Ella asintió y se bajó del caballo de un salto, con expresión severa. Yo la seguí. Se quitó el jersey, debajo llevaba una camiseta de manga larga de un peculiar color azul.

Caminó con decisión hacia la puerta principal. El corazón me latía rápido, me coloqué a su lado para infundirle ánimos, y de golpe me sentí desarmado, como si después del camino que había recorrido, tuviera que morir, como si no hubiera nada más detrás de aquella puerta. Subimos las últimas escaleras que quedaban para salvar la distancia hasta la entrada, y Stephanie la empujó, no sin sorpresa al comprobar que estaba abierta.

La oscuridad del interior nos tragó. La luna ya no existía. La puerta se cerró por la corriente de aire o por una casualidad, da igual. Fuera como fuera, nadie nos esperaba. No lo entendía. Todo estaba planeado, ¿no? ¿Dónde estaba todo el mundo? ¿Con quién tenía que hablar?, ¿con quién teníamos que negociar? ¿Qué se suponía que teníamos que hacer? ¿Cómo podíamos realizarlo antes de la visita concertada del lord?
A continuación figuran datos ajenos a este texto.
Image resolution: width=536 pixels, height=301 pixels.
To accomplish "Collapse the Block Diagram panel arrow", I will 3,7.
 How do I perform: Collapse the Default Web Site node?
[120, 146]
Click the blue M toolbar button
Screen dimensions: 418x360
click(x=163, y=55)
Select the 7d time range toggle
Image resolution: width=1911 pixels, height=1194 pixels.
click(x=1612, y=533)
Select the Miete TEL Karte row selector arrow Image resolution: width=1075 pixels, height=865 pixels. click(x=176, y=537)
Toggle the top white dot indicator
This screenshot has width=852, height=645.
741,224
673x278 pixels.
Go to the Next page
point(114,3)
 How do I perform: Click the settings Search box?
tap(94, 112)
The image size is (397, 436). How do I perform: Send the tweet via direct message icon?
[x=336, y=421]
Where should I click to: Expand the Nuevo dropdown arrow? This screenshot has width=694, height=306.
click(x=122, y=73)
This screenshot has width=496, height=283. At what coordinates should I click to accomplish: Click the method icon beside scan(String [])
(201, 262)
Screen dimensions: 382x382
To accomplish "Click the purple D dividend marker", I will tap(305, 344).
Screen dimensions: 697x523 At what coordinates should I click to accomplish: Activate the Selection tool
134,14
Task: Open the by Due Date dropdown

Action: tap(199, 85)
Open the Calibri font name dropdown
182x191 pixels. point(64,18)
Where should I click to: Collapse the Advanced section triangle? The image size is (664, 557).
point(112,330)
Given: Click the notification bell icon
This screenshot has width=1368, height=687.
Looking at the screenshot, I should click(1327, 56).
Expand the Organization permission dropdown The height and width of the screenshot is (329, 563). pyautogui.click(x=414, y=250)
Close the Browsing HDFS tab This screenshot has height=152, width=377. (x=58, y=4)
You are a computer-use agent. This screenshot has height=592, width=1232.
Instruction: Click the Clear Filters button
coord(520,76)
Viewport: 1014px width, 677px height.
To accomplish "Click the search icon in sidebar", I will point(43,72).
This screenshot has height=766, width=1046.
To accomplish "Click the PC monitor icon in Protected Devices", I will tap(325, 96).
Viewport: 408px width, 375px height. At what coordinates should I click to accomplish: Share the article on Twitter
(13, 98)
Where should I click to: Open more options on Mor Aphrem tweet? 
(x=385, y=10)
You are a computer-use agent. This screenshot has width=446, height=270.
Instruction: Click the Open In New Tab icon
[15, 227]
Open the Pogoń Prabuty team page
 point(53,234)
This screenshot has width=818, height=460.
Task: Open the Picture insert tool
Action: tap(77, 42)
De repente, un llanto rompió con aquel silencio reflexivo que habíamos creado entre los dos. Un llanto de bebé, el llanto de nuestro hijo.

—Está arriba —dijo Stephanie preocupada, y se abalanzó escaleras arriba.

La seguí entre los pasadizos que hacía tanto que no pisaba, en la oscuridad del castillo con todas las ventanas bajadas. Sus pasos rápidos sonaban amortiguados por la moqueta roja sobre la que nos movíamos. Las puertas a derecha e izquierda pasaban desapercibidas, casi sin ser vistas. En un momento dado, cuando casi me guiaba solo por los pasos de Stephanie, vi luz, y el llanto dejó de sonar. Era una luz débil, que al acercarnos comprobamos que pertenecía a velas. Sobre una mesa redonda que casi impedía el paso, había cinco candelabros con entre cuatro y seis velas. Mientras nos deteníamos para descifrar el sentido de la iluminación en aquel lado de la casa, una de las velas se apagó, como por una corriente de aire, y noté que, de repente, Stephanie ya no estaba a mi lado. Me giré y, efectivamente, había desaparecido.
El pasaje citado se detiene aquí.